Here's an example of a $\text{beta}(10,\frac{1}{2})$ density, which has a maximum possible value of 1:
In this case, we can look at the Wikipedia page for the beta distribution, which states that the mean is:
$\operatorname{E}[X] = \frac{\alpha}{\alpha+\beta}\!$
and the variance is:
$\operatorname{var}[X] = \frac{\alpha\beta}{(\alpha+\beta)^2(\alpha+\beta+1)}\!$
(Though we needn't rely on Wikipedia, since they're pretty easy to derive.)
So for $\alpha=10$ and $\beta=\frac{1}{2}$ we have mean$\approx 0.9523$ and sd$\approx 0.0628$, so mean+sd$\approx 1.0152$, more than the possible maximum of 1.
That is, it's easily possible to have a value of mean+sd large enough that it cannot be observed as a data value.
--
For any situation where the mode was at the maximum, the Pearson mode skewness need only be $<\,-1$ for mean+sd to exceed the maximum, an easily satisfied condition.
--
A closely related issue is often seen with confidence intervals for a binomial proportion, where a commonly used interval, the normal approximation interval can produce limits outside $[0,1]$.
For example, consider a 95.4% normal approximation interval for the population proportion of successes in Bernoulli trials (outcomes are 1 or 0 representing success and failure events respectively), where 3 of 4 observations are "$1$" and one observation is "$0$".
Then the upper limit for the interval is $\hat p + 2 \times \sqrt{\frac{1}{4}\hat p \left(1 - \hat p \right)} = \hat p + \sqrt{\hat p (1 - \hat p )} = 0.75 + 0.433=1.183$
This is just the sample mean + the usual estimate of the sd for the binomial ... and produces an impossible value.
The usual sample sd for 0,1,1,1 is 0.5 rather than 0.433 (they differ because the binomial ML estimate of the standard deviation $\hat p(1-\hat p)$ corresponds to dividing the variance by $n$ rather than $n-1$). But it makes no difference - in either case, mean + sd exceeds the largest possible proportion.

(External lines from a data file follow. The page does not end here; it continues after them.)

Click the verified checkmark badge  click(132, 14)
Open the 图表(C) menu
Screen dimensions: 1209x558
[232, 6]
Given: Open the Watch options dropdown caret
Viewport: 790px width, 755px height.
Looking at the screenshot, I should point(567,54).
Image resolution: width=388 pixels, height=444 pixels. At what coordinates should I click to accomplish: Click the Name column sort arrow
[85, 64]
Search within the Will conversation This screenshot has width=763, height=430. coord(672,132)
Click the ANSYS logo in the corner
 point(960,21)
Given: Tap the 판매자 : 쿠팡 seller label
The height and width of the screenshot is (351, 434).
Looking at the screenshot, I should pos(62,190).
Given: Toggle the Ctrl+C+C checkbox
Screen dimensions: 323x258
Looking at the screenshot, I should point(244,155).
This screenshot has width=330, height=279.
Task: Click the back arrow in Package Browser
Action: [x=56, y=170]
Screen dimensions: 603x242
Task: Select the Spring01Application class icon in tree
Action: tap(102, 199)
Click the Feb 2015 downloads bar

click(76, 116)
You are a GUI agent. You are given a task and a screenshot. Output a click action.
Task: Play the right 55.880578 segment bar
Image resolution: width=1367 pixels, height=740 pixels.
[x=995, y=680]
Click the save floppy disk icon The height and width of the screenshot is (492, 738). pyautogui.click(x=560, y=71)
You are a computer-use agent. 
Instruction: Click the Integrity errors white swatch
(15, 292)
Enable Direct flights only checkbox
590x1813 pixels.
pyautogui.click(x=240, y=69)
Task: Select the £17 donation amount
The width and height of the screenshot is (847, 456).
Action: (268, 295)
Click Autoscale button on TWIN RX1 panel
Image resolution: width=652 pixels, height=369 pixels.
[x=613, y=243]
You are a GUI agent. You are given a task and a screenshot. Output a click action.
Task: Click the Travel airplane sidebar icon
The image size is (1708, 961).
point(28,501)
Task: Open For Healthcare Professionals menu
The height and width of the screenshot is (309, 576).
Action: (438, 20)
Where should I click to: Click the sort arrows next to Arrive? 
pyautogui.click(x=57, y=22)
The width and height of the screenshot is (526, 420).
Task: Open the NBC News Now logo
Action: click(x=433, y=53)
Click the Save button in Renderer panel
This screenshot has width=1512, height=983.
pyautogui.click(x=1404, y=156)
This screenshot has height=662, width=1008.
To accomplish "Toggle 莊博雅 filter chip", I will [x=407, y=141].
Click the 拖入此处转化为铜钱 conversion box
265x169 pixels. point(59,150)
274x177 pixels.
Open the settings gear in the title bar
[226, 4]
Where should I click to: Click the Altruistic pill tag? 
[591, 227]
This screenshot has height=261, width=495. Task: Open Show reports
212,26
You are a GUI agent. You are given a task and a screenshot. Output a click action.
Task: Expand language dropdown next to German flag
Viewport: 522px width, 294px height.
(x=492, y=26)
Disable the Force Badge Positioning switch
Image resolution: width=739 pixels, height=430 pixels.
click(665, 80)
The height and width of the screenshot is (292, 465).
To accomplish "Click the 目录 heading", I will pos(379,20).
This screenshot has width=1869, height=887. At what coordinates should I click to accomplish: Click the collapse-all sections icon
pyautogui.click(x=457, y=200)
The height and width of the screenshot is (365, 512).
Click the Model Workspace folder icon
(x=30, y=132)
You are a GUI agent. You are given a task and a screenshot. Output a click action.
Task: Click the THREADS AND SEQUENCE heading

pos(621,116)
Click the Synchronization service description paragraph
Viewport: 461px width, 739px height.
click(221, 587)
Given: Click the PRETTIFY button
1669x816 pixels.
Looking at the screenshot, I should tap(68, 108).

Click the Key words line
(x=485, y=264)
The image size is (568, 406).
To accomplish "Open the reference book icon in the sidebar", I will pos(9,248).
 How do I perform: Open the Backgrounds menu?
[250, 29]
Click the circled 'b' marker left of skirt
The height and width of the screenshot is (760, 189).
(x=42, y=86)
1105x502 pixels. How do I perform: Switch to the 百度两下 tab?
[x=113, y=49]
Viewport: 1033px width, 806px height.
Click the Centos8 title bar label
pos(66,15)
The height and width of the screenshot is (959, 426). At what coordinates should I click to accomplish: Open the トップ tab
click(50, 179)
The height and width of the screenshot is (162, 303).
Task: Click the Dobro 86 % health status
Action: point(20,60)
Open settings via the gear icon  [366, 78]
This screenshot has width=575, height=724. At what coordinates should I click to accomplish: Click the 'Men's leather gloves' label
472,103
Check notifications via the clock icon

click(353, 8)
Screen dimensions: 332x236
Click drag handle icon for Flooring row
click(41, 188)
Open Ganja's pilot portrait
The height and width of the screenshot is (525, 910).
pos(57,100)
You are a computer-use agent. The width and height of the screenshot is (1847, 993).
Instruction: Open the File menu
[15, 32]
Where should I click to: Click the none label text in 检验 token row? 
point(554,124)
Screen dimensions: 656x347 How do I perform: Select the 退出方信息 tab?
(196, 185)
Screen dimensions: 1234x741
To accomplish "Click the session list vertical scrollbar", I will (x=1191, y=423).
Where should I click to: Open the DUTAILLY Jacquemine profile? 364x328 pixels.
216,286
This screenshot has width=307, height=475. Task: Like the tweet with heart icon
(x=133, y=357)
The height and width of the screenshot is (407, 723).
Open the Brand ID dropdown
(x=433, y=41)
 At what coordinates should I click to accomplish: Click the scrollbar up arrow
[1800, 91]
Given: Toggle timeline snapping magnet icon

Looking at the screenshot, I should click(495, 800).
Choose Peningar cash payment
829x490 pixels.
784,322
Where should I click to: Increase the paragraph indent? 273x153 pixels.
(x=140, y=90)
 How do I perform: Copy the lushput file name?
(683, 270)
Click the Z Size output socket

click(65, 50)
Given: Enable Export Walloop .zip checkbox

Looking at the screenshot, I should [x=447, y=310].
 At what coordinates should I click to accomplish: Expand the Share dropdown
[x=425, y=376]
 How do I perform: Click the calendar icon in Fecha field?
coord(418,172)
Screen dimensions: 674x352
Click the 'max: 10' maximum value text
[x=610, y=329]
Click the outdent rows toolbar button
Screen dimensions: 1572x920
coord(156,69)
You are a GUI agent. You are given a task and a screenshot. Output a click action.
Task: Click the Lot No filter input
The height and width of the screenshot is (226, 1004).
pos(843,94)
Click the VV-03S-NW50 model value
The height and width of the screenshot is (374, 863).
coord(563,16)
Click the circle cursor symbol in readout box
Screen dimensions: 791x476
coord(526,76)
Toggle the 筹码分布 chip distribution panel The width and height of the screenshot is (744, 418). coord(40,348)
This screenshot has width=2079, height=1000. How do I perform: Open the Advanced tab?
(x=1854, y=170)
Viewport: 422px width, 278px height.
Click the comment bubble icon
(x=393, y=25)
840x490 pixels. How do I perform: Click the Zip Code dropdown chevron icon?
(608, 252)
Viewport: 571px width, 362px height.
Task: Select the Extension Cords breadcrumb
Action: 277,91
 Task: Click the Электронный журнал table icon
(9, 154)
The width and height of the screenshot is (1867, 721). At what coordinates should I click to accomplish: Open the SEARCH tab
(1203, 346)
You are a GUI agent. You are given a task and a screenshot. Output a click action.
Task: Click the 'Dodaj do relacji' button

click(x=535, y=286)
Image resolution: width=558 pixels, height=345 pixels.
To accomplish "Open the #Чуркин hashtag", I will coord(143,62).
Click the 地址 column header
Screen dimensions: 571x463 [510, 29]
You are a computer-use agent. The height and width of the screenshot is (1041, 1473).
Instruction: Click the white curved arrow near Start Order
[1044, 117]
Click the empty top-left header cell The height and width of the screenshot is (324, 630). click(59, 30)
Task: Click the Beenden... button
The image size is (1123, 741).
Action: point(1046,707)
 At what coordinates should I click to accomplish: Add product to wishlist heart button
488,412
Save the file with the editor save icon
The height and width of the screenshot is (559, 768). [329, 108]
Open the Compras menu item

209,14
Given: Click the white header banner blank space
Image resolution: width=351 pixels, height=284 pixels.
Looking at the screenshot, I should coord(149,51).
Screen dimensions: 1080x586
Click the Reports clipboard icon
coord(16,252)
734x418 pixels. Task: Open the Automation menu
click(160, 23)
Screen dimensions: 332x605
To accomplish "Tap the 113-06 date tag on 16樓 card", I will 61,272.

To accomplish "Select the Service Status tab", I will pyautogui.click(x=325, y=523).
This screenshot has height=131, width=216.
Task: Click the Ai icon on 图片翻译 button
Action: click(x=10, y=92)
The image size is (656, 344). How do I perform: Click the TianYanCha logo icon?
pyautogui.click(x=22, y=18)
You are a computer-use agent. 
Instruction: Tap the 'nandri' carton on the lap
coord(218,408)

This fact - that a normal approximation interval for the binomial can produce "impossible values" is often noted in books and papers. However, you're not dealing with binomial data. Nevertheless the problem - that mean + some number of standard deviations is not a possible value - is analogous.
--
In your case, the unusual "0" value in your sample is making the sd large more than it pulls the mean down, which is why the mean+sd is high.
--
(The question would instead be - by what reasoning would it be impossible? -- because without knowing why anyone would think there's a problem at all, what do we address?)
Logically of course, one demonstrates it's possible by giving an example where it happens. You've done that already. In the absence of a stated reason why it should be otherwise, what are you to do?
If an example isn't sufficient, what proof would be acceptable?
There's really no point simply pointing to a statement in a book, since any book may make a statement in error - I see them all the time. One must rely on direct demonstration that it's possible, either a proof in algebra (one could be constructed from the beta example above for example*) or by numerical example (which you have already given), which anyone can examine the truth of for themselves.
* whuber gives the precise conditions for the beta case in comments.
Best Answer
There is nothing that states that the standard deviation has to be less than or more than the mean. Given a set of data you can keep the mean the same but change the standard deviation to an arbitrary degree by adding/subtracting a positive number appropriately.
Using @whuber's example dataset from his comment to the question: {2, 2, 2, 202}. As stated by @whuber: the mean is 52 and the standard deviation is 100.
Now, perturb each element of the data as follows: {22, 22, 22, 142}. The mean is still 52 but the standard deviation is 60.